Hacker News new | ask | show | jobs
by syntaxing 1727 days ago
I have mix feelings. On one hand, this is pretty awesome in the sense more people should have access to different ML easier. But on the other hand, I’m guessing the people who can’t pipe a csv to pandas + scikit will probably neglect important steps like data processing and output interpretation like balanced accuracy vs accuracy.
3 comments

I like to say "the dollars are in the data". Tools like these do open up ML to a wider audience but it does nothing for them to understand that nothing beats proper record keeping and data collection. Furthermore, it handicaps you in certain ways. For example, how are missing values handled?
Totally agree, getting actionable and confident results from ML is a really tough thing to do.

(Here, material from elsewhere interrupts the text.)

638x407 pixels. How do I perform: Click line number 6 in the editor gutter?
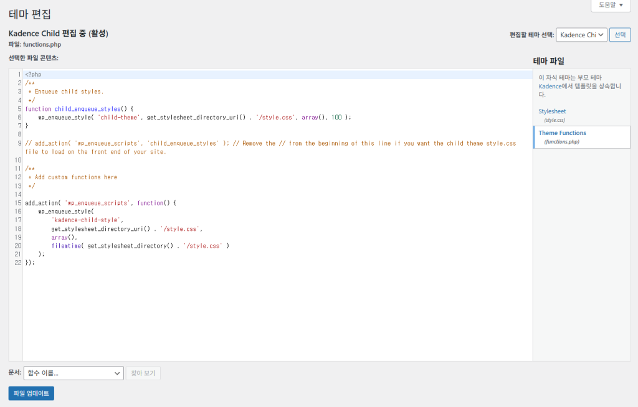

Imputing data, feature processing, metric choices, and etc is almost an art form (though new AutoML libraries have made this much easier).
Totally understand your mixed feelings. We are trying to do as many standard data preprocessing steps as we can (cleaning, normalizing, one-hot encoding etc.) and are now switching over to an AutoML engine. We basically see the outputs of Magicsheets as great baseline models, Data Scientists could definitely do better (especially with domain knowledge) but we should at least be able to give some useful predictions back for most problems :).
> I’m guessing the people who can’t pipe a csv to pandas + scikit

People who know how to do that neglect the important steps too. The hardest part about ML is finding practitioners who aren't false positives.

I hear this a lot but I haven't seen too much of it in the real world. In my experience it's a competitive field to get into so even the junior people are pretty decent. They have to be.